--- SOURCE DATA Enclosed Below ---
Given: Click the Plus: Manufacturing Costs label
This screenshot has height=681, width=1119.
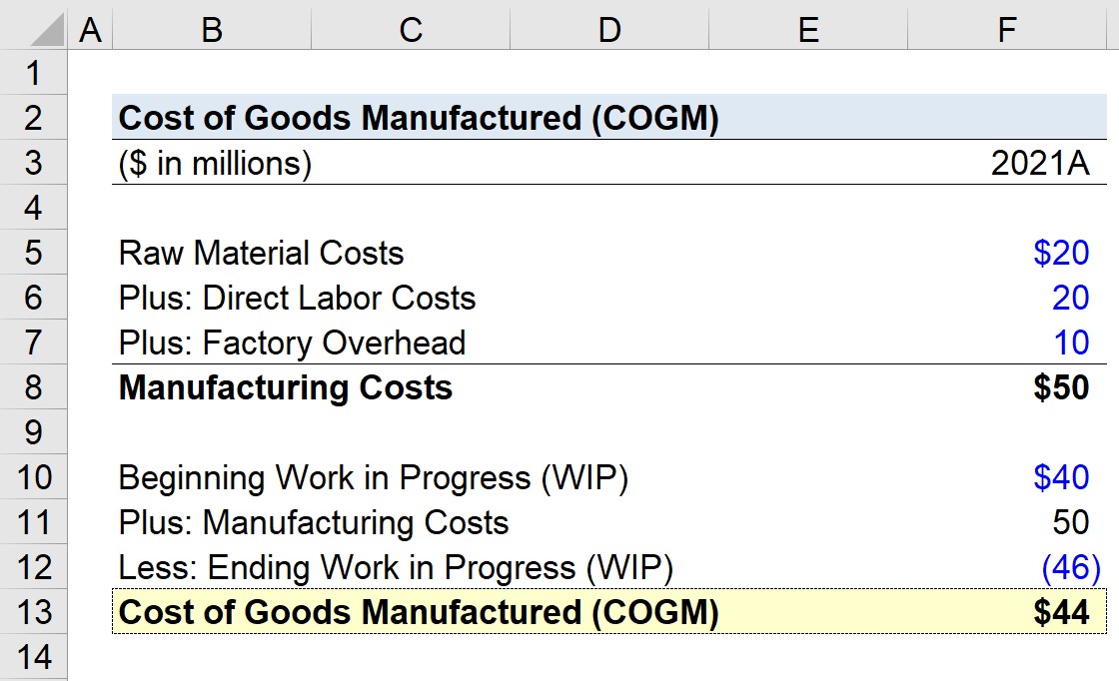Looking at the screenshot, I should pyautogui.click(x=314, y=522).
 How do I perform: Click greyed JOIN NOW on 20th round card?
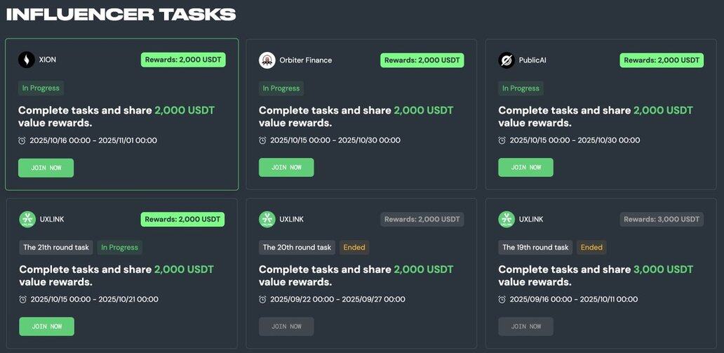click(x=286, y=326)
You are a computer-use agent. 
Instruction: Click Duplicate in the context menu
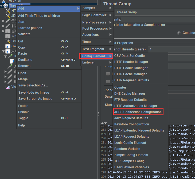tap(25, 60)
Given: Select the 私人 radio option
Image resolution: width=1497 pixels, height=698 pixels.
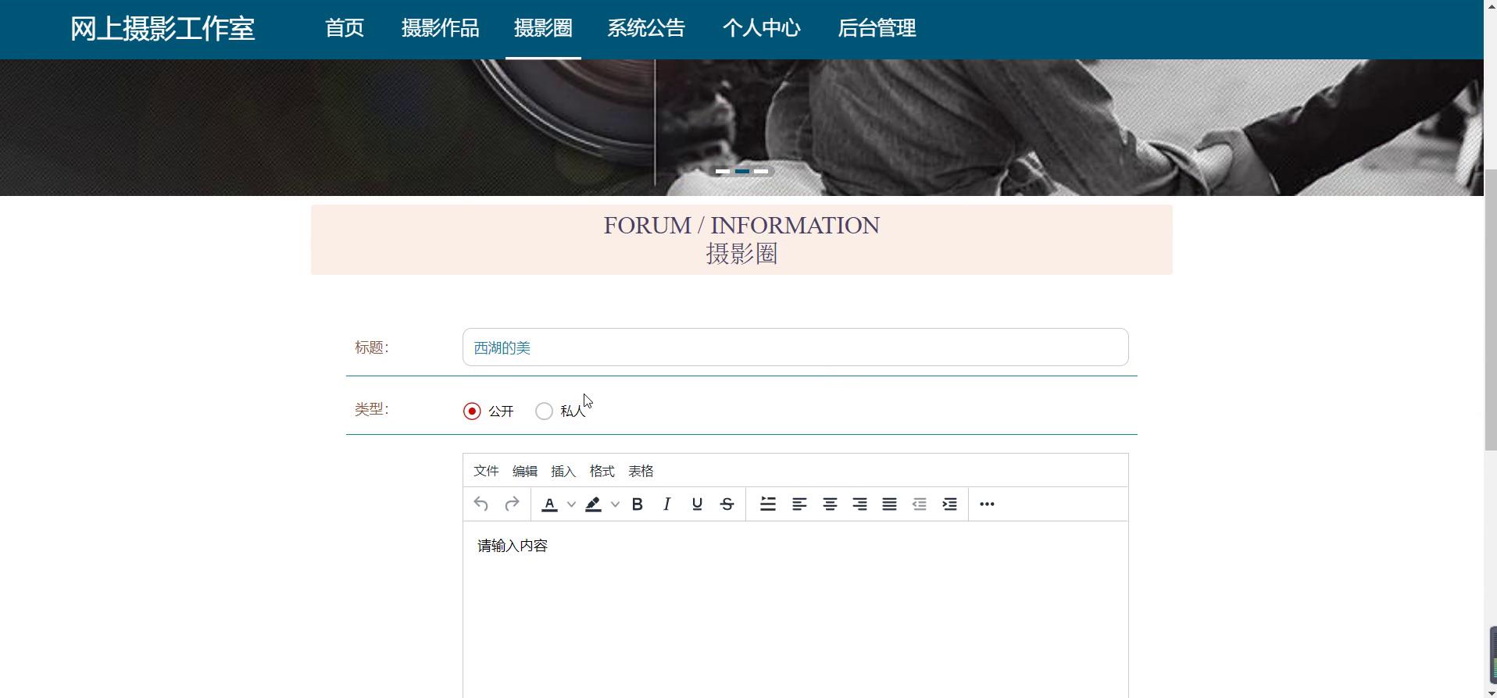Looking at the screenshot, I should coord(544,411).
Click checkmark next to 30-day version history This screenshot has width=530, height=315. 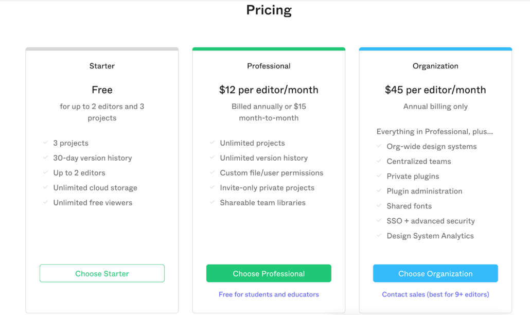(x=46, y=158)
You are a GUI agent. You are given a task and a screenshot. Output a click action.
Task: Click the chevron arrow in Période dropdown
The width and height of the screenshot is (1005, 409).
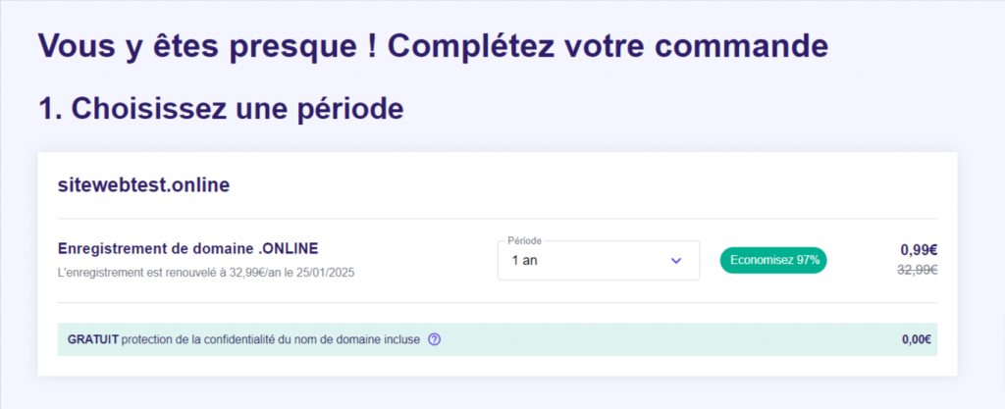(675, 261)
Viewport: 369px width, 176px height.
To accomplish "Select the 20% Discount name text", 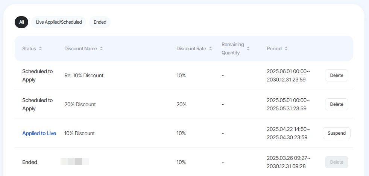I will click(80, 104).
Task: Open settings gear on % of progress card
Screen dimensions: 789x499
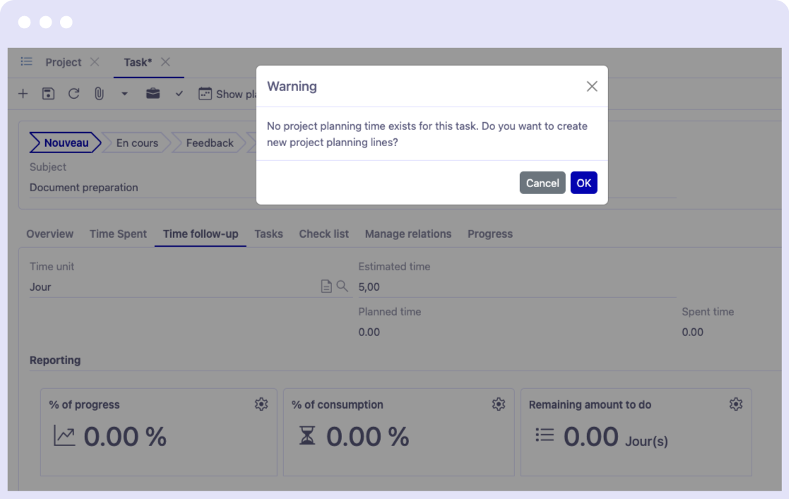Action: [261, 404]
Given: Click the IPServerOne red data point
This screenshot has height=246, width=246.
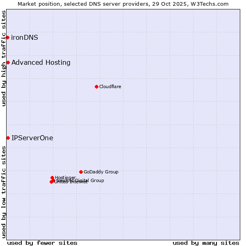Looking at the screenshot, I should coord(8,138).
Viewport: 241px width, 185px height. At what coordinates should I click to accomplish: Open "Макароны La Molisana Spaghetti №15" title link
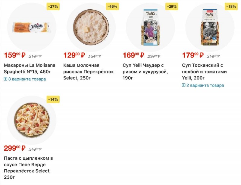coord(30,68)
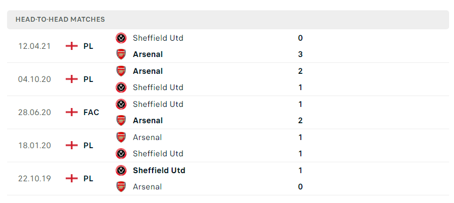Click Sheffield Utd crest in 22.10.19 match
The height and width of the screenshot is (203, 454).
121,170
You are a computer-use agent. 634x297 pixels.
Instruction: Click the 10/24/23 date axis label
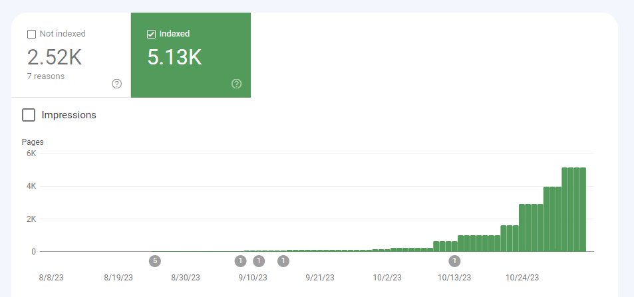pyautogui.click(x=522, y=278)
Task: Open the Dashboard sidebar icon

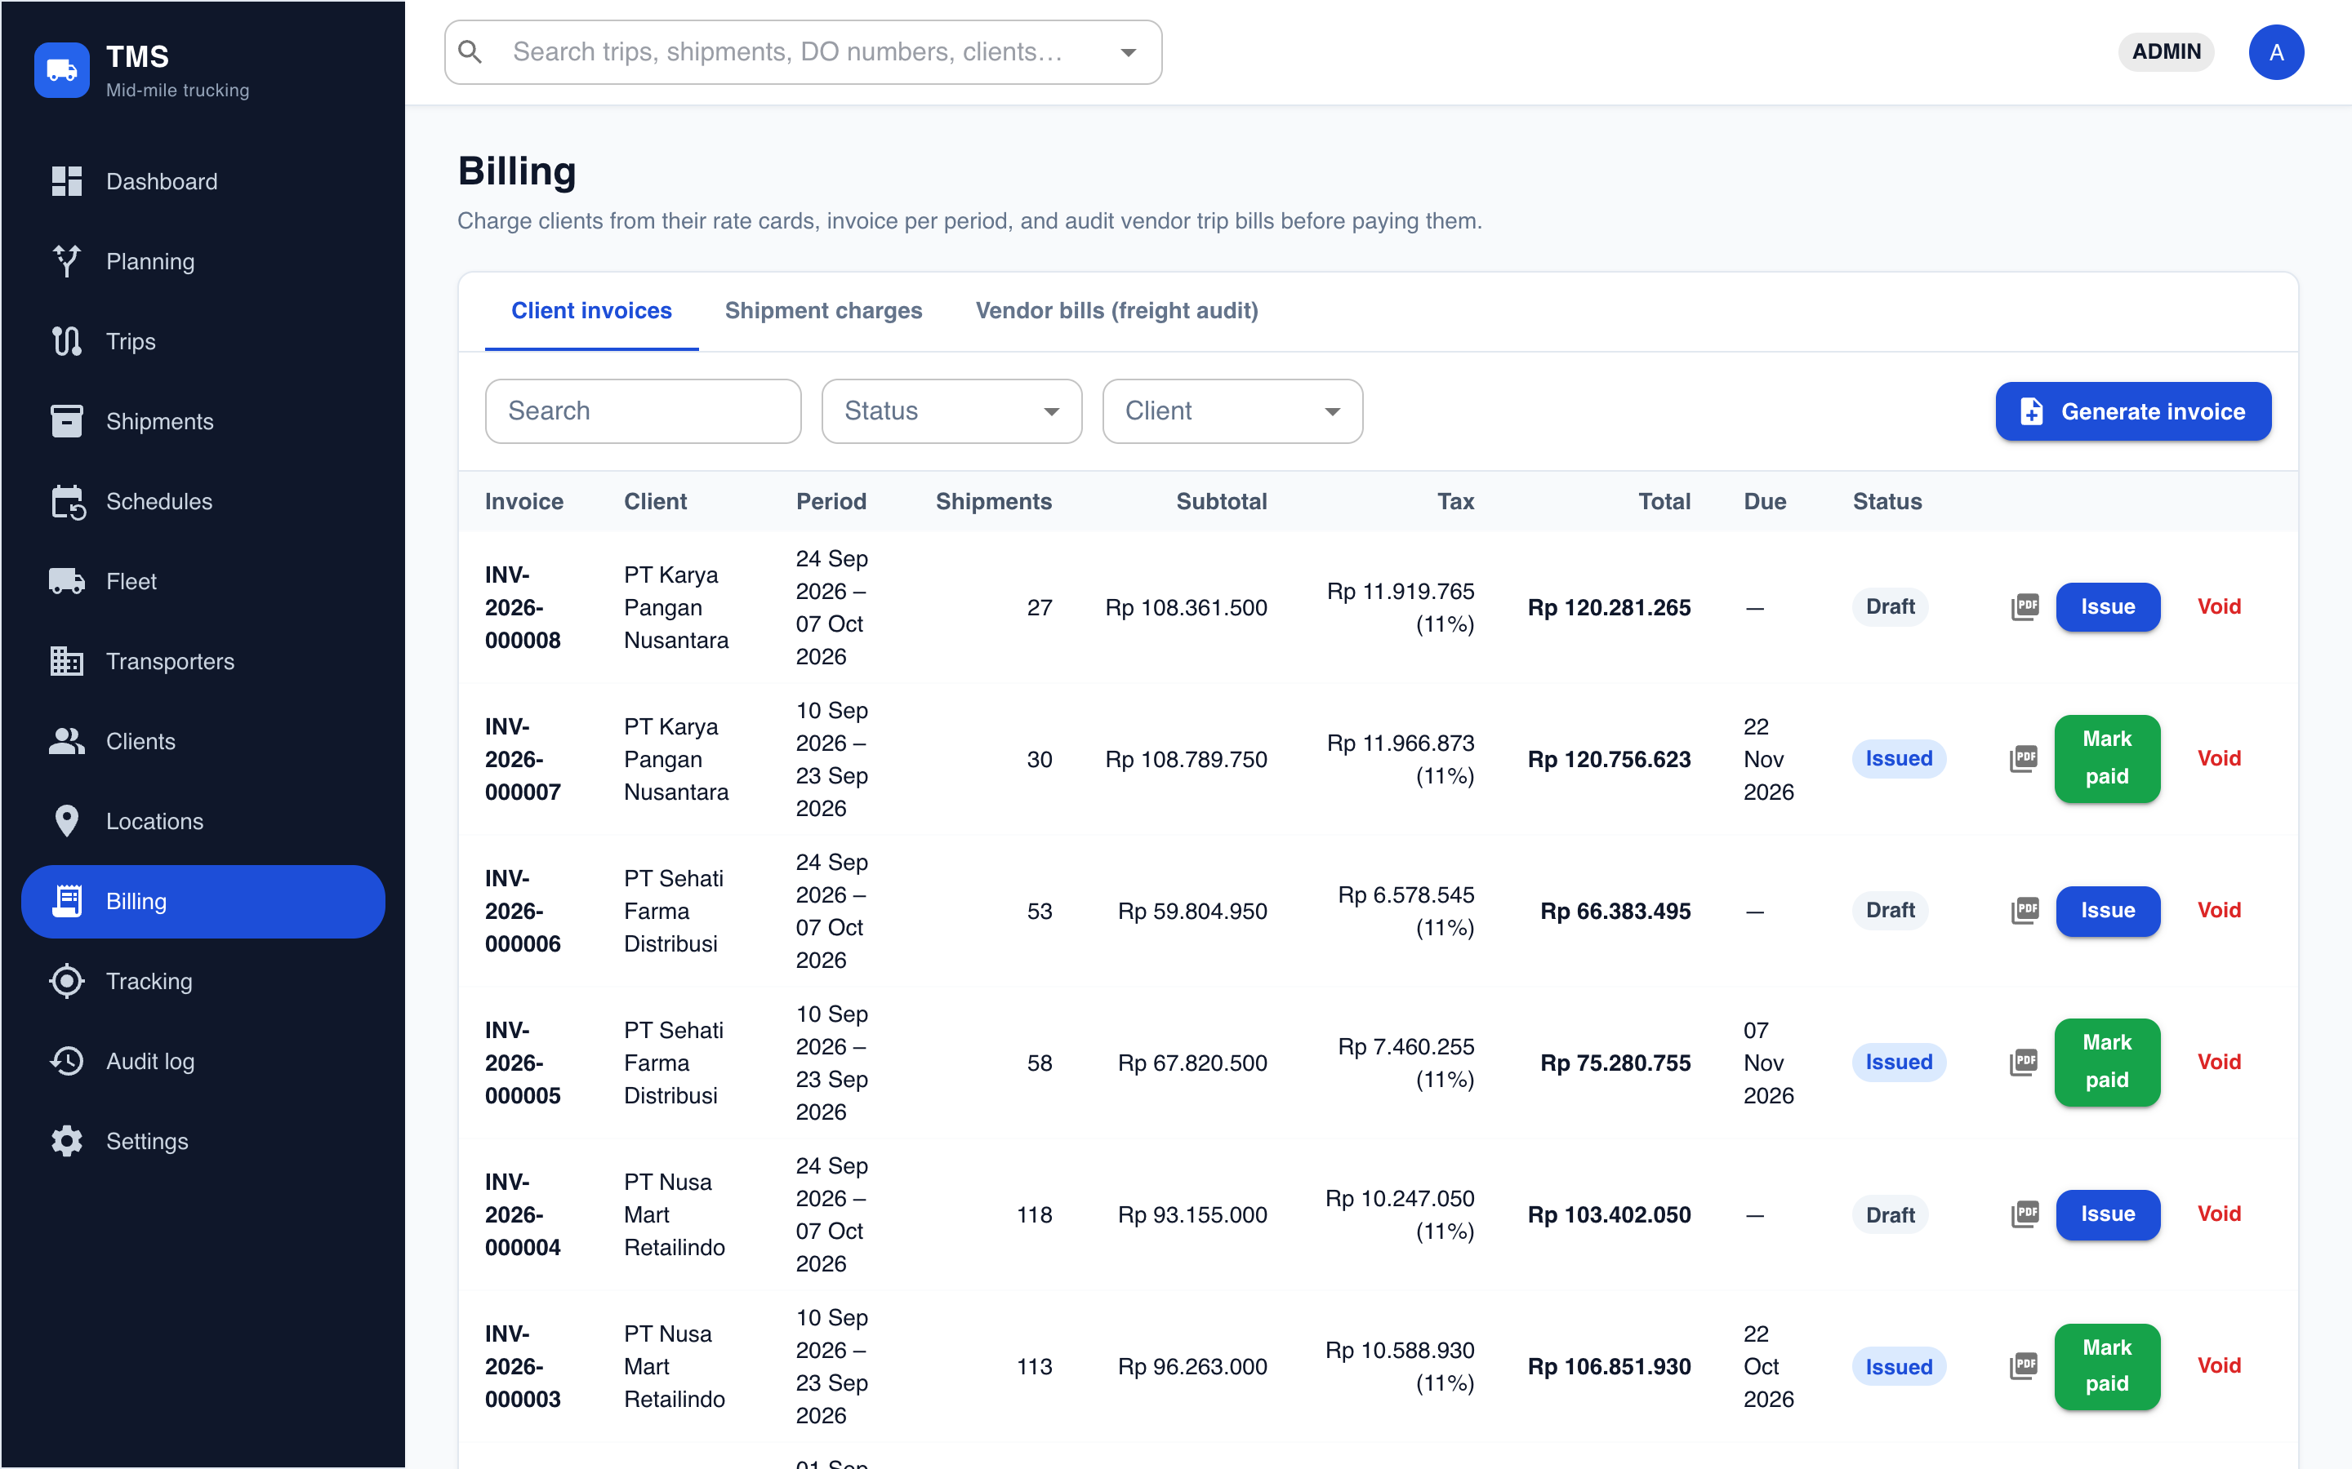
--- End of Enclosed SOURCE DATA ---
» REQUIRED ACTION
In the copy, leave out all pictures, and retype exactly each line from the one with "This screenshot has height=246, width=246." through the last line of the entries.

» SOLUTION FOR THIS TASK
This screenshot has height=246, width=246.
Looking at the screenshot, I should coord(8,138).
Viewport: 241px width, 185px height. At what coordinates should I click to accomplish: Open "Макароны La Molisana Spaghetti №15" title link
coord(30,68)
Click Sheffield Utd crest in 22.10.19 match
The height and width of the screenshot is (203, 454).
121,170
You are a computer-use agent. 634x297 pixels.
Instruction: Click the 10/24/23 date axis label
pyautogui.click(x=522, y=278)
Task: Open the Dashboard sidebar icon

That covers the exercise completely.